Exercise prompt: Exclude the pictures, then copy word for word the lines running from the beginning of the records through the line with "Given: Open the 테스트 (나) member entry".

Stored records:

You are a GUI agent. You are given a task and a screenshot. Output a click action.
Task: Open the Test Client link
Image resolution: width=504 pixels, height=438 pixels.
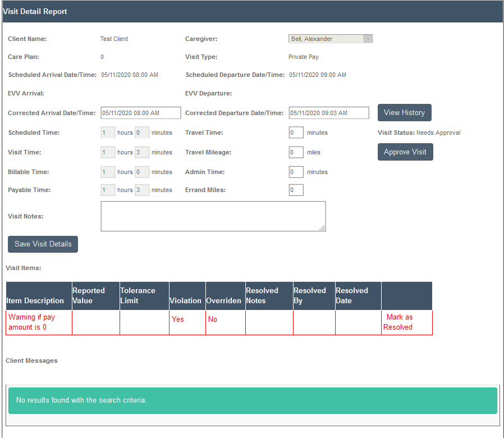(114, 39)
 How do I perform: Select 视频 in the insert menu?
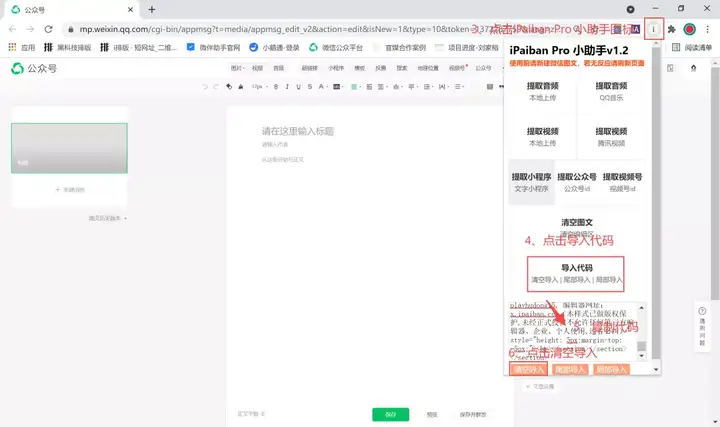pyautogui.click(x=258, y=68)
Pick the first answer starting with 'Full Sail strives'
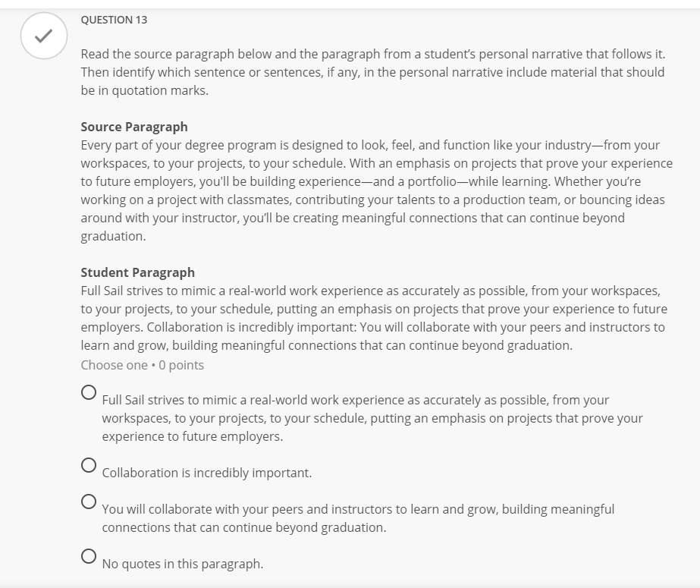700x588 pixels. pyautogui.click(x=86, y=391)
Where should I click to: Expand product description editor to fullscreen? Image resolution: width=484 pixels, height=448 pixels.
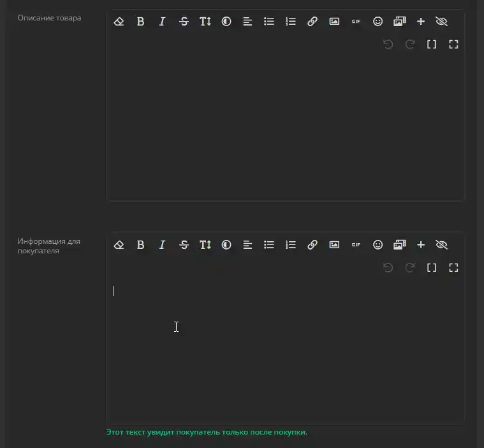coord(453,45)
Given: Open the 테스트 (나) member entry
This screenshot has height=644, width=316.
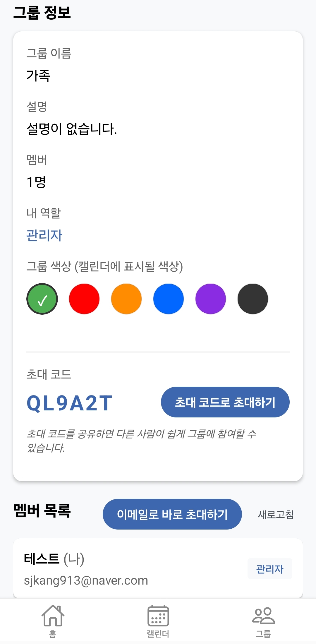Looking at the screenshot, I should click(x=117, y=569).
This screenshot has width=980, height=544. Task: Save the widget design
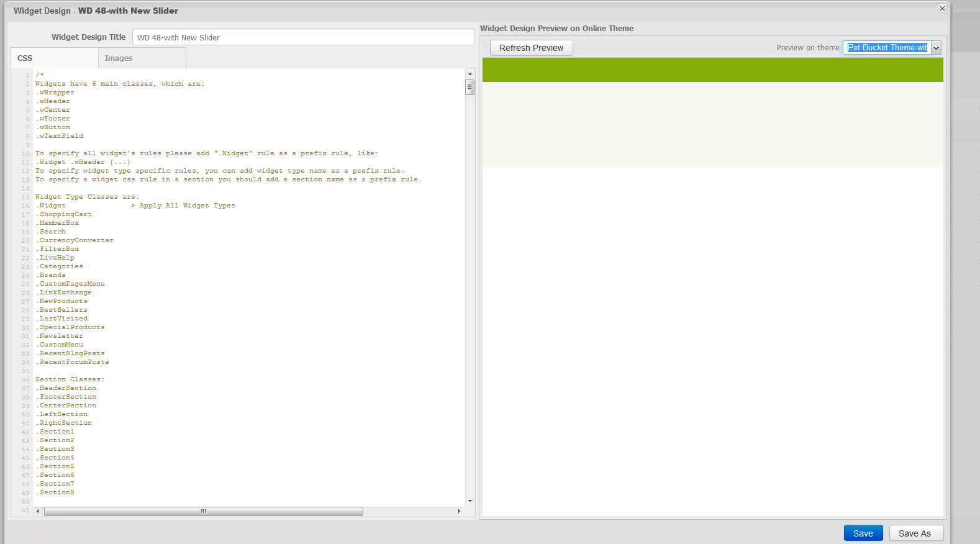[863, 533]
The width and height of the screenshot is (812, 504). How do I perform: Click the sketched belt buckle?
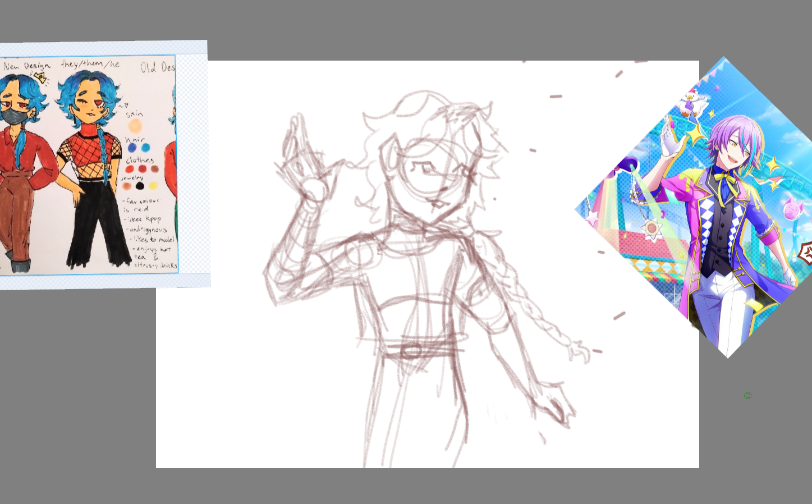click(411, 352)
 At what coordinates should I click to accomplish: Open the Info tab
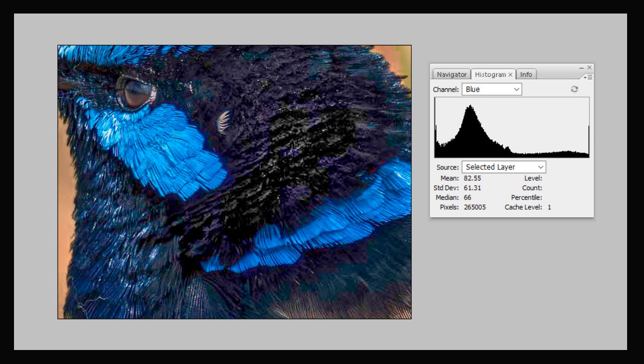click(526, 74)
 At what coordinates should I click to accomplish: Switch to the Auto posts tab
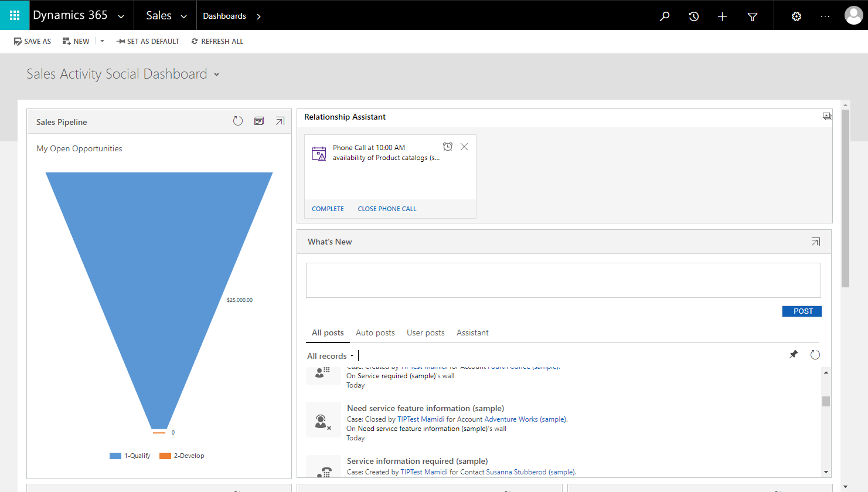[x=375, y=332]
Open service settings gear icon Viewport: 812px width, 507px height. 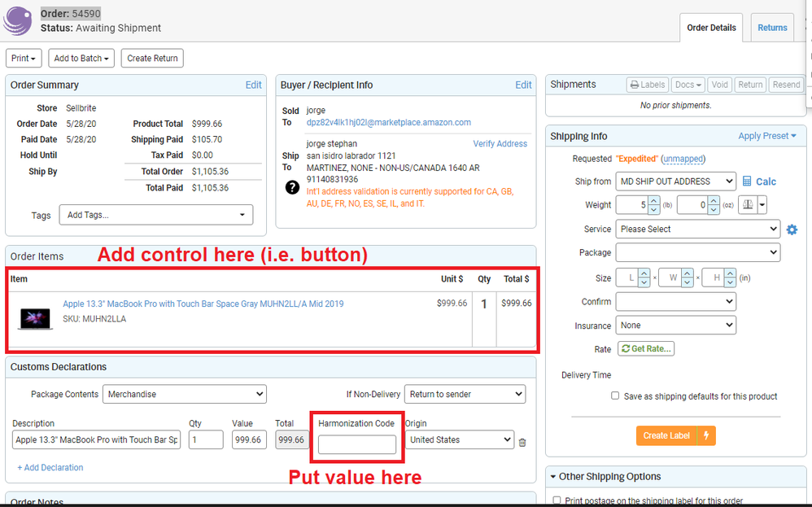[x=792, y=229]
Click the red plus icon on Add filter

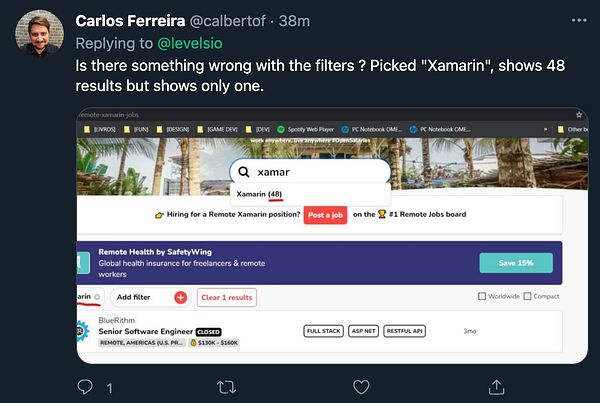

Worked solution:
You are a GUI agent. You are given a task and a screenshot. Output a click action.
Task: Open the Test Client link
Image resolution: width=504 pixels, height=438 pixels.
(114, 39)
 How do I perform: Select 视频 in the insert menu?
pyautogui.click(x=258, y=68)
Pick the first answer starting with 'Full Sail strives'
700x588 pixels. pyautogui.click(x=86, y=391)
Where should I click to: Expand product description editor to fullscreen? Image resolution: width=484 pixels, height=448 pixels.
coord(453,45)
Given: Open the 테스트 (나) member entry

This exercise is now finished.